Directions
Set down all the lines below, each one exactly as shown.

Task input
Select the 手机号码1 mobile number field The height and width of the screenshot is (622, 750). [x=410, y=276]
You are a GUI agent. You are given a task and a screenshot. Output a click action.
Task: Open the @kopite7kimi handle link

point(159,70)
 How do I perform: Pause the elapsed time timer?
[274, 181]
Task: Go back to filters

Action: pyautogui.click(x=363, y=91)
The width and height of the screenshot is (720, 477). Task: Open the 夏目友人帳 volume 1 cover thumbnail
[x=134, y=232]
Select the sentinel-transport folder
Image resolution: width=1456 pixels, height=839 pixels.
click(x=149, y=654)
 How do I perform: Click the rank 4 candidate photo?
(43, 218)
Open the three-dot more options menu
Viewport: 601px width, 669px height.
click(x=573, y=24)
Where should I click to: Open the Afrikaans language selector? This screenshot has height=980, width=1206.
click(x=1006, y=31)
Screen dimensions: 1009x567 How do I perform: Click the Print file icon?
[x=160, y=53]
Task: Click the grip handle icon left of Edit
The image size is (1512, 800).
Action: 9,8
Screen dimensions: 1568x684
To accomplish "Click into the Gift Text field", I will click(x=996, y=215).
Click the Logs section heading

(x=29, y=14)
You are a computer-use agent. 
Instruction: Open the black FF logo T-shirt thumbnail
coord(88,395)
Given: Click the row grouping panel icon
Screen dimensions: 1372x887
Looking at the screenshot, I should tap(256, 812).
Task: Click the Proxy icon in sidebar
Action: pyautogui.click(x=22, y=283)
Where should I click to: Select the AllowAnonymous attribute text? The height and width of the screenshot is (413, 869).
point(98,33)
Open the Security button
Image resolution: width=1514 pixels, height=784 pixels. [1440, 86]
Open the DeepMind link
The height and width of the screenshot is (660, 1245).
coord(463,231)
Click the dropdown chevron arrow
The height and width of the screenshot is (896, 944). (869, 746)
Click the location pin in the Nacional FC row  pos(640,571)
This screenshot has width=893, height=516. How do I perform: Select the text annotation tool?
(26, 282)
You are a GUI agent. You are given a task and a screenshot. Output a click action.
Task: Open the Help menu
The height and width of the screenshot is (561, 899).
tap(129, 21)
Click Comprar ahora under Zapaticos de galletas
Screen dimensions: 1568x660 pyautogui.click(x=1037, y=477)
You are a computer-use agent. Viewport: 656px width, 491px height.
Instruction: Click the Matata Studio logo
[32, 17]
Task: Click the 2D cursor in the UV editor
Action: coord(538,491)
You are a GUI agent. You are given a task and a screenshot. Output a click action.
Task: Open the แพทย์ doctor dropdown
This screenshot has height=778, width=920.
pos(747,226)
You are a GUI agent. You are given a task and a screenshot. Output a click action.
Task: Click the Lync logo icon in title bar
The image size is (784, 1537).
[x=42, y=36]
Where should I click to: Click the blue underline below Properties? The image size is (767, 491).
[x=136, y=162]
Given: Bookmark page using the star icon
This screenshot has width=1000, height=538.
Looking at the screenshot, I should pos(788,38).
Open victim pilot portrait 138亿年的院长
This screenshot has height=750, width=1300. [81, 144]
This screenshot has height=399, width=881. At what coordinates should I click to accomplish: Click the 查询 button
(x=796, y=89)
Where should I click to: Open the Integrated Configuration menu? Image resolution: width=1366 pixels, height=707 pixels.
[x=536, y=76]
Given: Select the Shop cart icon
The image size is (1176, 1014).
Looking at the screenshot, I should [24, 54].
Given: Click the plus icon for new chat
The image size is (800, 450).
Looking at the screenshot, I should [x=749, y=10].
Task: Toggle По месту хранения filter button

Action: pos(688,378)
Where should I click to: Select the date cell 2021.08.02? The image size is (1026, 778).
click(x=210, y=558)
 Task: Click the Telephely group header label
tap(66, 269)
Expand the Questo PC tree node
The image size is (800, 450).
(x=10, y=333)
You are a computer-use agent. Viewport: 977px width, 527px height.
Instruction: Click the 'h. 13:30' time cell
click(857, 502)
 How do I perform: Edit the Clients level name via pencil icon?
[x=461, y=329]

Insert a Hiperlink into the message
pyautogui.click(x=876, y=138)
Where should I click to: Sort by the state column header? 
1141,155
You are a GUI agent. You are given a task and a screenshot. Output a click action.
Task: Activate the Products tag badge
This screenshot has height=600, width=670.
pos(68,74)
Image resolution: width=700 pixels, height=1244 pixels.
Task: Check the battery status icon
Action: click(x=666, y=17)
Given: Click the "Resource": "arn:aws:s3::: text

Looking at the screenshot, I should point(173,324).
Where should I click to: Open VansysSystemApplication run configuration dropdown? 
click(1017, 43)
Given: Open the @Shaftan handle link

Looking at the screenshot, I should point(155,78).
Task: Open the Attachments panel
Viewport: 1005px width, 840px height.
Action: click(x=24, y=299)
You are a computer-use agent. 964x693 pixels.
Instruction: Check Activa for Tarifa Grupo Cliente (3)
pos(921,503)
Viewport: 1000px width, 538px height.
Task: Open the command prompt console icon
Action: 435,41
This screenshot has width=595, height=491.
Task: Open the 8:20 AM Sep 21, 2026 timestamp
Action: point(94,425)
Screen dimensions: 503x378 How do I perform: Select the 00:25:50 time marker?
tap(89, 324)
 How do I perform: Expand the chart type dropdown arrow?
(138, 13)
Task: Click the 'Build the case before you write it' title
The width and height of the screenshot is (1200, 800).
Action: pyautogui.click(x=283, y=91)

Completed task
Select the 手机号码1 mobile number field The height and width of the screenshot is (622, 750). [x=410, y=276]
You are a GUI agent. You are given a task and a screenshot. Output a click action.
Task: Open the @kopite7kimi handle link

point(159,70)
 How do I perform: Pause the elapsed time timer?
[274, 181]
Task: Go back to filters

Action: pyautogui.click(x=363, y=91)
The width and height of the screenshot is (720, 477). Task: Open the 夏目友人帳 volume 1 cover thumbnail
[x=134, y=232]
Select the sentinel-transport folder
Image resolution: width=1456 pixels, height=839 pixels.
click(x=149, y=654)
 How do I perform: Click the rank 4 candidate photo?
(43, 218)
Open the three-dot more options menu
Viewport: 601px width, 669px height.
click(x=573, y=24)
Where should I click to: Open the Afrikaans language selector? This screenshot has height=980, width=1206.
click(x=1006, y=31)
Screen dimensions: 1009x567 How do I perform: Click the Print file icon?
[x=160, y=53]
Task: Click the grip handle icon left of Edit
The image size is (1512, 800).
Action: 9,8
Screen dimensions: 1568x684
To accomplish "Click into the Gift Text field", I will click(x=996, y=215).
Click the Logs section heading

(x=29, y=14)
You are a computer-use agent. 
Instruction: Open the black FF logo T-shirt thumbnail
coord(88,395)
Given: Click the row grouping panel icon
Screen dimensions: 1372x887
Looking at the screenshot, I should tap(256, 812).
Task: Click the Proxy icon in sidebar
Action: pyautogui.click(x=22, y=283)
Where should I click to: Select the AllowAnonymous attribute text? The height and width of the screenshot is (413, 869).
point(98,33)
Open the Security button
Image resolution: width=1514 pixels, height=784 pixels. [1440, 86]
Open the DeepMind link
The height and width of the screenshot is (660, 1245).
coord(463,231)
Click the dropdown chevron arrow
The height and width of the screenshot is (896, 944). (869, 746)
Click the location pin in the Nacional FC row  pos(640,571)
This screenshot has width=893, height=516. How do I perform: Select the text annotation tool?
(26, 282)
You are a GUI agent. You are given a task and a screenshot. Output a click action.
Task: Open the Help menu
The height and width of the screenshot is (561, 899).
tap(129, 21)
Click Comprar ahora under Zapaticos de galletas
Screen dimensions: 1568x660 pyautogui.click(x=1037, y=477)
You are a computer-use agent. Viewport: 656px width, 491px height.
Instruction: Click the Matata Studio logo
[32, 17]
Task: Click the 2D cursor in the UV editor
Action: coord(538,491)
You are a GUI agent. You are given a task and a screenshot. Output a click action.
Task: Open the แพทย์ doctor dropdown
This screenshot has height=778, width=920.
pos(747,226)
You are a GUI agent. You are given a task and a screenshot. Output a click action.
Task: Click the Lync logo icon in title bar
The image size is (784, 1537).
[x=42, y=36]
Where should I click to: Click the blue underline below Properties? The image size is (767, 491).
[x=136, y=162]
Given: Bookmark page using the star icon
This screenshot has width=1000, height=538.
Looking at the screenshot, I should pos(788,38).
Open victim pilot portrait 138亿年的院长
This screenshot has height=750, width=1300. [81, 144]
This screenshot has height=399, width=881. At what coordinates should I click to accomplish: Click the 查询 button
(x=796, y=89)
Where should I click to: Open the Integrated Configuration menu? Image resolution: width=1366 pixels, height=707 pixels.
[x=536, y=76]
Given: Select the Shop cart icon
The image size is (1176, 1014).
Looking at the screenshot, I should [24, 54].
Given: Click the plus icon for new chat
The image size is (800, 450).
Looking at the screenshot, I should [x=749, y=10].
Task: Toggle По месту хранения filter button

Action: pos(688,378)
Where should I click to: Select the date cell 2021.08.02? The image size is (1026, 778).
click(x=210, y=558)
 Task: Click the Telephely group header label
tap(66, 269)
Expand the Questo PC tree node
The image size is (800, 450).
(x=10, y=333)
You are a computer-use agent. Viewport: 977px width, 527px height.
Instruction: Click the 'h. 13:30' time cell
click(857, 502)
 How do I perform: Edit the Clients level name via pencil icon?
[x=461, y=329]

Insert a Hiperlink into the message
pyautogui.click(x=876, y=138)
Where should I click to: Sort by the state column header? 
1141,155
You are a GUI agent. You are given a task and a screenshot. Output a click action.
Task: Activate the Products tag badge
This screenshot has height=600, width=670.
pos(68,74)
Image resolution: width=700 pixels, height=1244 pixels.
Task: Check the battery status icon
Action: click(x=666, y=17)
Given: Click the "Resource": "arn:aws:s3::: text

Looking at the screenshot, I should point(173,324).
Where should I click to: Open VansysSystemApplication run configuration dropdown? 
click(1017, 43)
Given: Open the @Shaftan handle link

Looking at the screenshot, I should point(155,78).
Task: Open the Attachments panel
Viewport: 1005px width, 840px height.
Action: click(x=24, y=299)
You are a computer-use agent. 964x693 pixels.
Instruction: Check Activa for Tarifa Grupo Cliente (3)
pos(921,503)
Viewport: 1000px width, 538px height.
Task: Open the command prompt console icon
Action: 435,41
This screenshot has width=595, height=491.
Task: Open the 8:20 AM Sep 21, 2026 timestamp
Action: point(94,425)
Screen dimensions: 503x378 How do I perform: Select the 00:25:50 time marker?
tap(89, 324)
 How do I perform: Expand the chart type dropdown arrow?
(138, 13)
Task: Click the 'Build the case before you write it' title
The width and height of the screenshot is (1200, 800).
Action: pyautogui.click(x=283, y=91)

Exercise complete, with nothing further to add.